What the task asks
"owned" appears in how many lines of the entries? State only the number.

***** The input *****

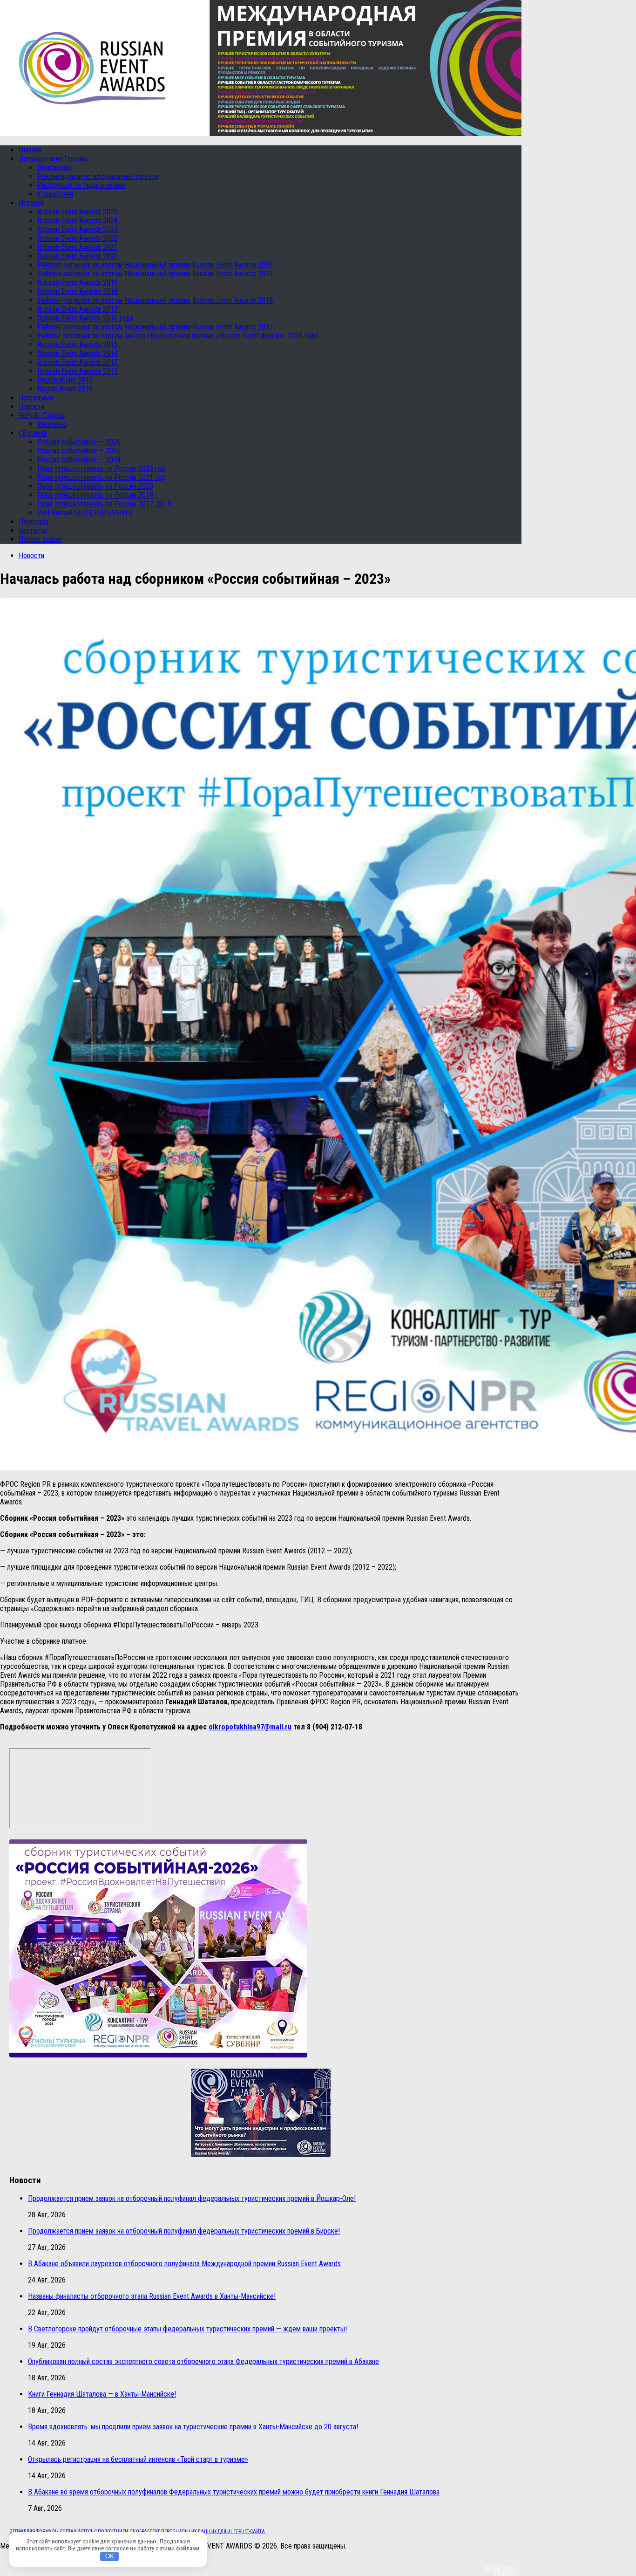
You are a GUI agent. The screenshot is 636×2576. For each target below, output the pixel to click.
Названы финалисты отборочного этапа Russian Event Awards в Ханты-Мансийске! (152, 2296)
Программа (36, 397)
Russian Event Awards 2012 (77, 371)
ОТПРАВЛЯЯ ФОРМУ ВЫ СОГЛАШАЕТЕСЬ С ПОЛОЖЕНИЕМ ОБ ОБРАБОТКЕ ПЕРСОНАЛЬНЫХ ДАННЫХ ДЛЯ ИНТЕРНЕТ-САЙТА (137, 2531)
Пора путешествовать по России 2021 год (101, 477)
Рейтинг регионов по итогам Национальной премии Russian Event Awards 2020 (155, 264)
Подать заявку (40, 539)
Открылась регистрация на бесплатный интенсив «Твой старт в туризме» (138, 2459)
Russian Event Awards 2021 (77, 247)
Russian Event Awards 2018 (77, 291)
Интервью (52, 424)
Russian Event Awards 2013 (77, 362)
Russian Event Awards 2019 (77, 282)
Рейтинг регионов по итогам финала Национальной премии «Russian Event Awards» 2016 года (177, 335)
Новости (31, 406)
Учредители (55, 194)
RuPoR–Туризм (42, 415)
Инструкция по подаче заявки (81, 185)
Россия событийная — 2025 (79, 450)
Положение (54, 167)
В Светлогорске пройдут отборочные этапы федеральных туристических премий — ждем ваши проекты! (187, 2328)
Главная (30, 149)
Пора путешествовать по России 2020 (95, 486)
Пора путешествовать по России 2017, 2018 (104, 503)
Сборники (33, 433)
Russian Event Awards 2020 (77, 256)
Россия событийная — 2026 (79, 441)
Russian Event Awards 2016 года (85, 318)
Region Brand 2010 (65, 388)
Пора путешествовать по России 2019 (95, 495)
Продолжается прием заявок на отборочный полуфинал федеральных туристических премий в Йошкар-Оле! (192, 2198)
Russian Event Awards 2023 (77, 229)
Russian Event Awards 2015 (77, 344)
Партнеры (33, 521)
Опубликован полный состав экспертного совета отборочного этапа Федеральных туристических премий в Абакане (203, 2361)
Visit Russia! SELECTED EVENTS (85, 512)
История (31, 202)
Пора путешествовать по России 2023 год (101, 468)
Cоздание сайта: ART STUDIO (500, 2570)
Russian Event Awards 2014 (77, 353)
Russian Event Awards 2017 (77, 309)
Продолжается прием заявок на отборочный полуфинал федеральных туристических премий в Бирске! (184, 2231)
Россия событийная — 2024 (79, 459)
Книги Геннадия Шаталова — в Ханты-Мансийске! (102, 2394)
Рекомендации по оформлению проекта (97, 176)
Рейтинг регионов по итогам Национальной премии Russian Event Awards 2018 (155, 300)
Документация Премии (53, 158)
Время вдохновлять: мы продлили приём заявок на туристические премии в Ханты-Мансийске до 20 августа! (193, 2426)
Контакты (33, 530)
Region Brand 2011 (65, 380)
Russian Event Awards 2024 (77, 220)
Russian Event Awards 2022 (77, 238)
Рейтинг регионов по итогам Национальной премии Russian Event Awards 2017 (155, 326)
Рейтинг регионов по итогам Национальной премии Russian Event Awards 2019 (155, 273)
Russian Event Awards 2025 (77, 211)
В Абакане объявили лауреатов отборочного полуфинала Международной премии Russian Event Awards (184, 2263)
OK (109, 2556)
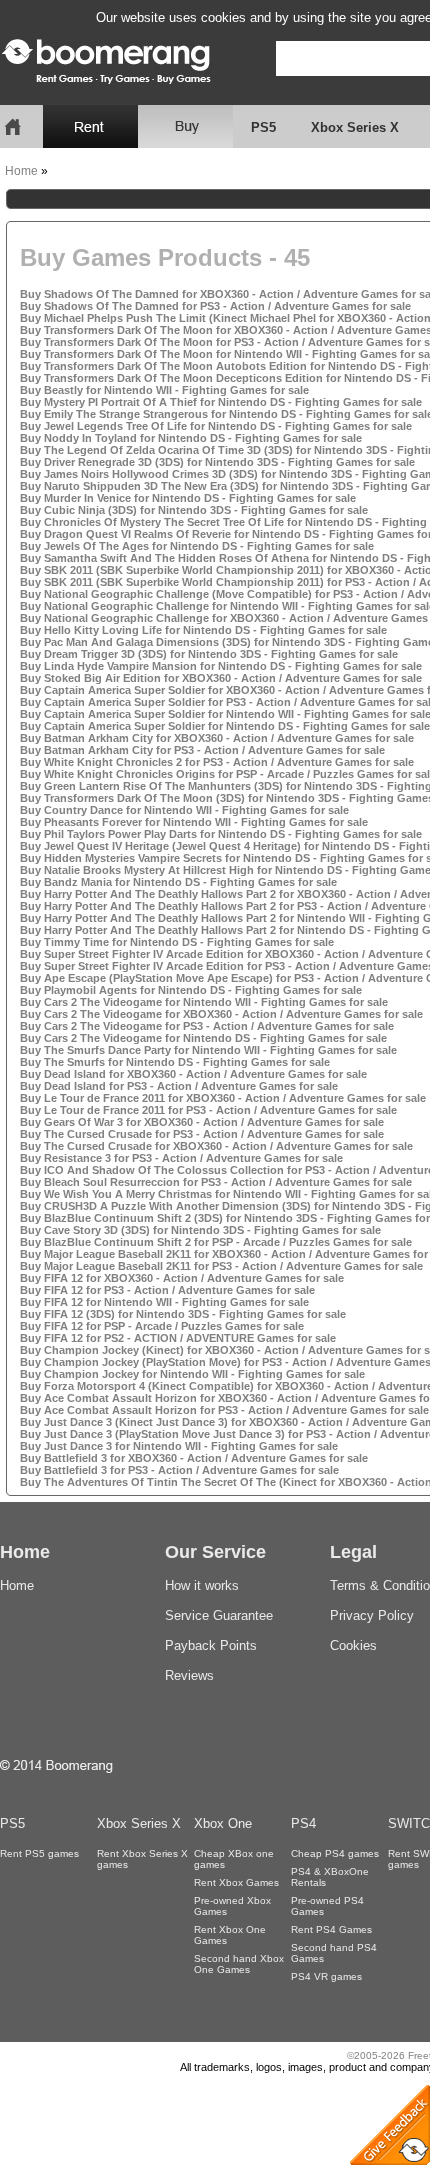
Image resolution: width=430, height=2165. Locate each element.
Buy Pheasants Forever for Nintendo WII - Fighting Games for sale (194, 822)
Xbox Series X (355, 127)
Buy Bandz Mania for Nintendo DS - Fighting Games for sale (178, 882)
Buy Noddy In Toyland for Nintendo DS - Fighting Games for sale (191, 438)
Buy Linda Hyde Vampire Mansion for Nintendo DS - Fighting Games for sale (221, 666)
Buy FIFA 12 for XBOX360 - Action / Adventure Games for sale (182, 1278)
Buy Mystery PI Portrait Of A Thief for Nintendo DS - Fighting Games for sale (221, 402)
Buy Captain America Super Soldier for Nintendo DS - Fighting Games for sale (225, 726)
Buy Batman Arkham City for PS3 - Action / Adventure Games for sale (202, 750)
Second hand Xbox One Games (239, 1964)
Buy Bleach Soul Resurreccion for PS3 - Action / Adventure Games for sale (216, 1182)
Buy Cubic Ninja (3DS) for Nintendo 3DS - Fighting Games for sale (194, 510)
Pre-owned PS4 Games (327, 1906)
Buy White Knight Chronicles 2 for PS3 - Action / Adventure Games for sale (217, 762)
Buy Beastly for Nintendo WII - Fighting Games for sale (164, 390)
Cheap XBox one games (234, 1859)
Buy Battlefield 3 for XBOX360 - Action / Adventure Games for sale (194, 1458)
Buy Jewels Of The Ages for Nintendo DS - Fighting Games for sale (197, 546)
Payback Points (211, 1645)
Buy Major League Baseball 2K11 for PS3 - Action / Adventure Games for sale (221, 1266)
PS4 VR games (326, 1976)
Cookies (353, 1645)
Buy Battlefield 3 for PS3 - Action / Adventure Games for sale (179, 1470)
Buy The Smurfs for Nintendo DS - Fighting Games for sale (175, 1062)
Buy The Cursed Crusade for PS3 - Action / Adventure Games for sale (202, 1134)
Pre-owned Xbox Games (232, 1906)
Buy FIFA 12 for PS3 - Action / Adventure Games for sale (167, 1290)
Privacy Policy (372, 1615)
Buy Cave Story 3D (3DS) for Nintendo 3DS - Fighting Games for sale (200, 1230)
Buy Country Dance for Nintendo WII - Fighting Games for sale (184, 810)
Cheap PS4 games (335, 1853)
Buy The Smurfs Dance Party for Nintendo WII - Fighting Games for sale (208, 1050)
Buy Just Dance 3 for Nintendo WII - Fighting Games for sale (179, 1446)
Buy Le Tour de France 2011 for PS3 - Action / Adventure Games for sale (208, 1110)
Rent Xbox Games (236, 1882)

*****

Answer for the task
2